◆ Goal of the exercise: Once the line with "Screen dimensions: 359x191" is found, repeat it and all later lines exactly through the end of the listing below, with the pictures left out.

◆ Raw data:
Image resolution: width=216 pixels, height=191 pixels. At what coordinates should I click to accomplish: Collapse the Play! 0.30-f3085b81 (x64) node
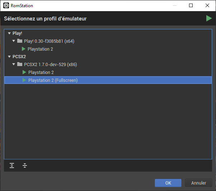tap(14, 41)
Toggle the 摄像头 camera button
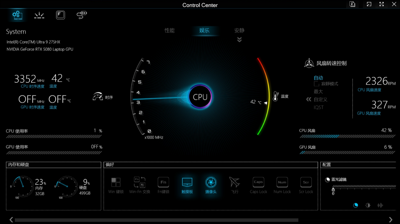The image size is (400, 224). point(211,185)
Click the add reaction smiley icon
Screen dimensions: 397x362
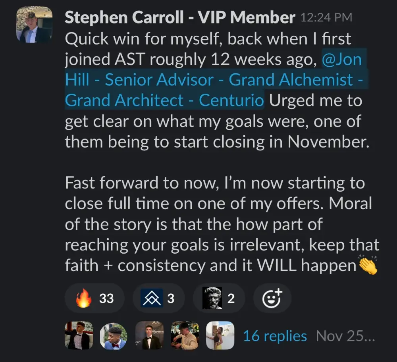[x=272, y=298]
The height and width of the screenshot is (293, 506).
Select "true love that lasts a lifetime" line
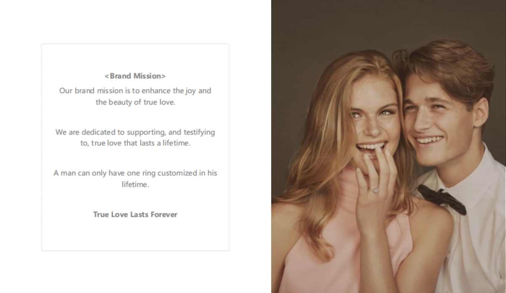135,143
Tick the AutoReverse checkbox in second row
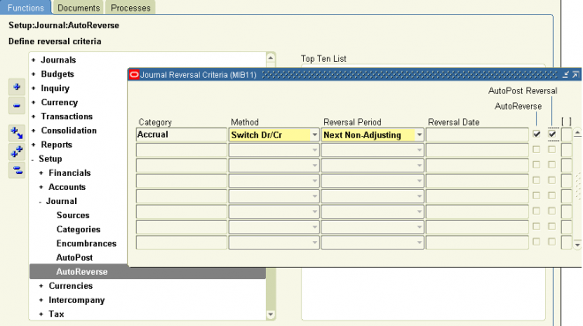 [536, 149]
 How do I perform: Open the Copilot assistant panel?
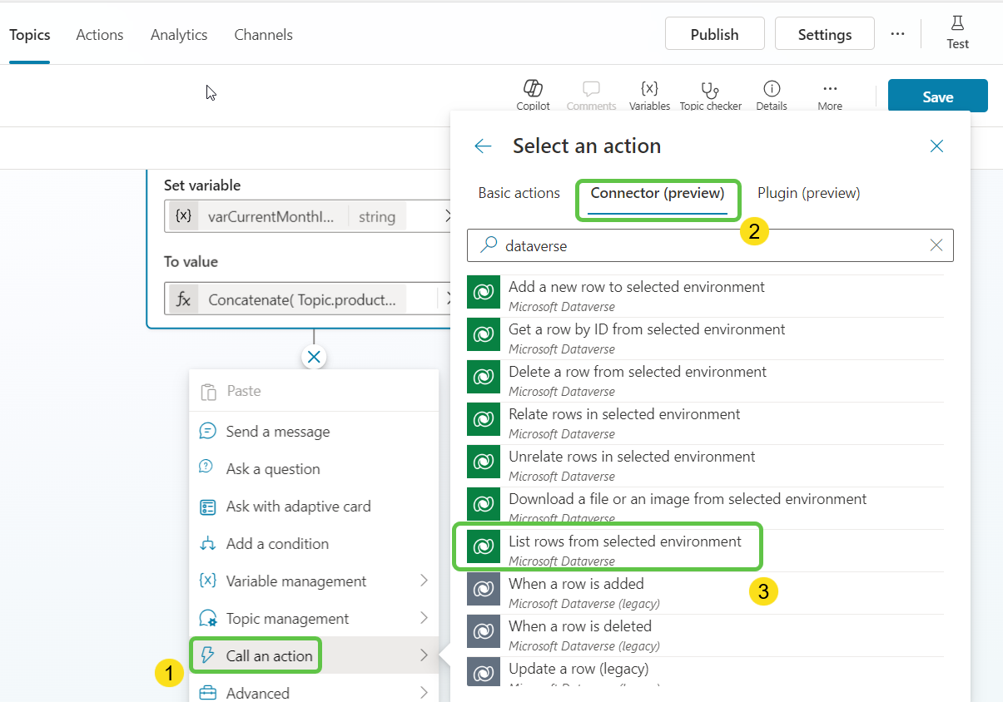pyautogui.click(x=533, y=94)
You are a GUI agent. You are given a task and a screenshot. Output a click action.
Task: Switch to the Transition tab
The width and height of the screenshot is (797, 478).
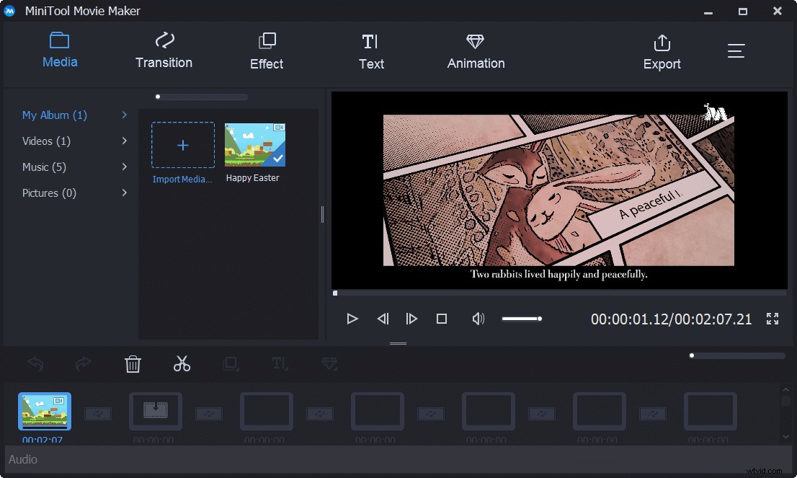click(164, 50)
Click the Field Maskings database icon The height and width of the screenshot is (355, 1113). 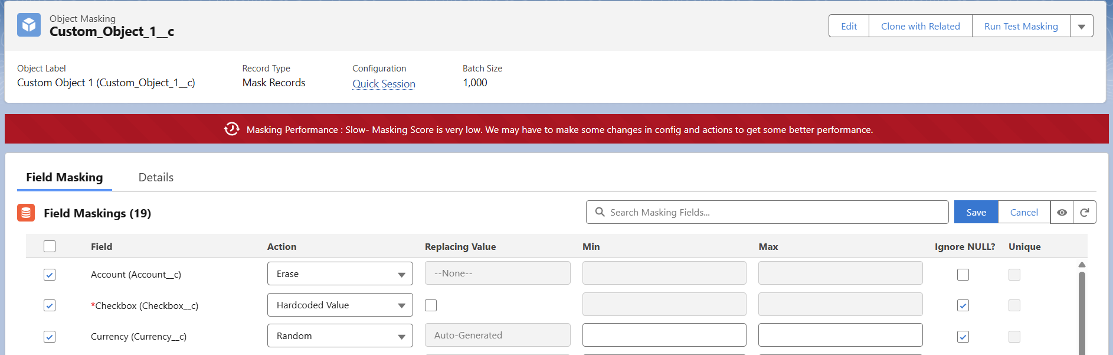26,213
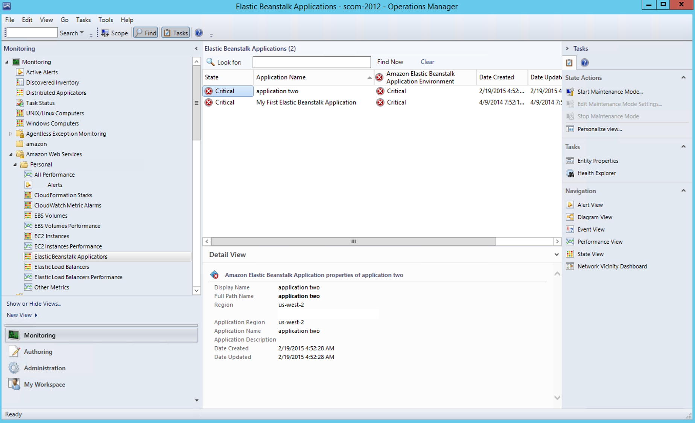
Task: Open Health Explorer from Tasks pane
Action: click(x=596, y=173)
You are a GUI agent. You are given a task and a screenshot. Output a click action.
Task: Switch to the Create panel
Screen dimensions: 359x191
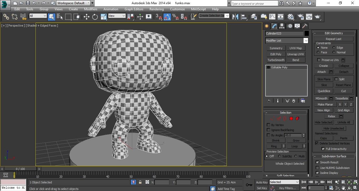pyautogui.click(x=266, y=26)
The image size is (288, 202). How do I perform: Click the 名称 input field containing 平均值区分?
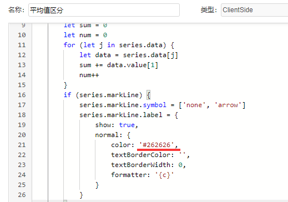[x=104, y=10]
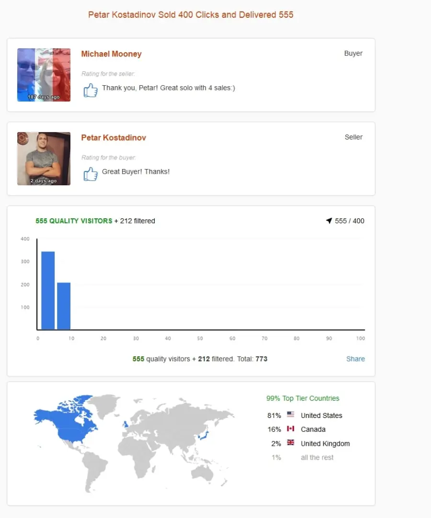Click the Share link below the chart
431x518 pixels.
point(356,359)
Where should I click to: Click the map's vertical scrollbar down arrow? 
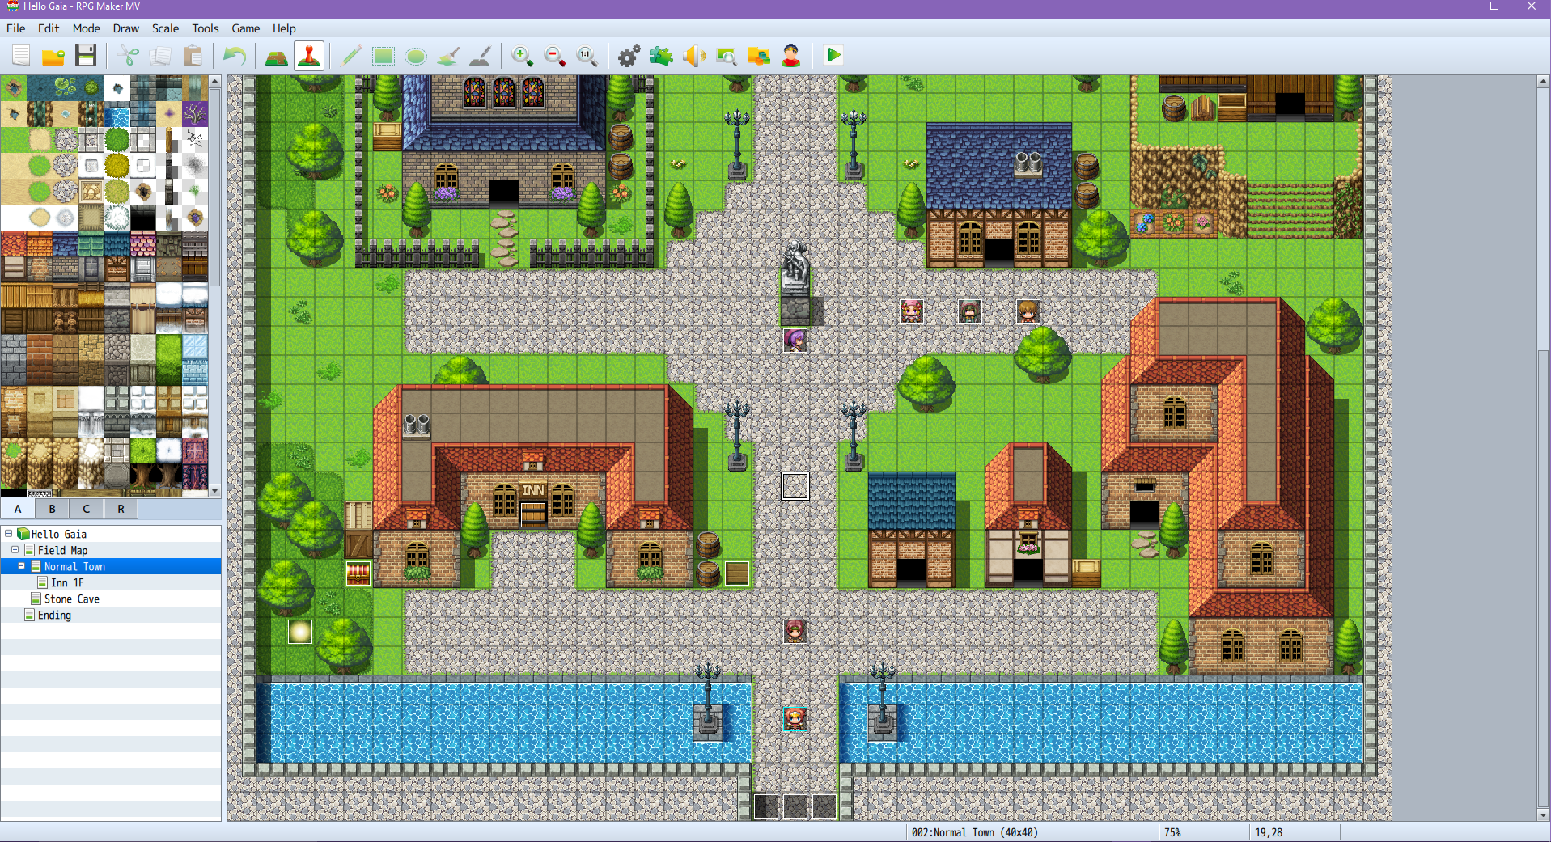(x=1543, y=814)
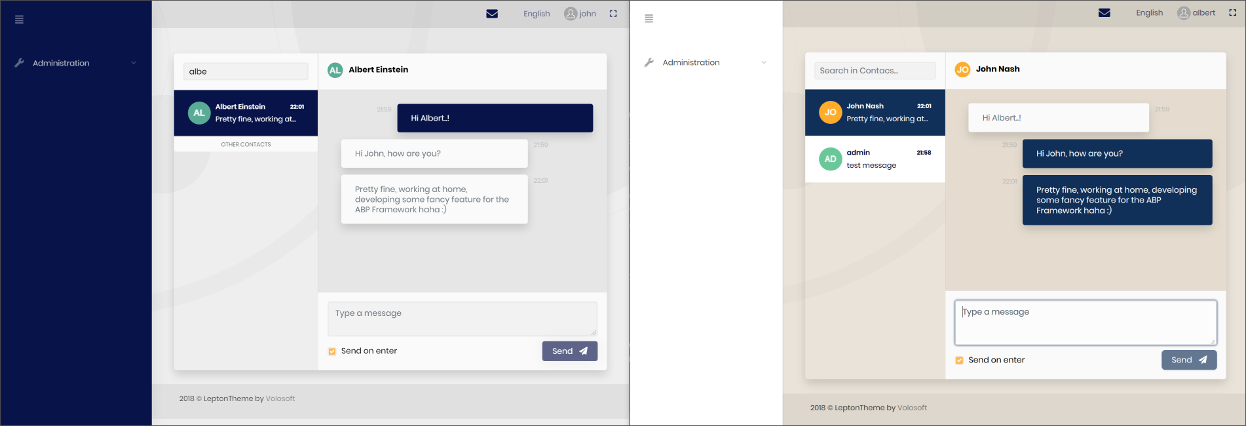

◆ Reply to the task:
Screen dimensions: 359x191
pyautogui.click(x=266, y=26)
The image size is (288, 202). How do I perform: Click the 名称 input field containing 平均值区分?
[x=104, y=10]
Click the Share link below the chart
431x518 pixels.
point(356,359)
Where should I click to: Click the map's vertical scrollbar down arrow? 
(x=1543, y=814)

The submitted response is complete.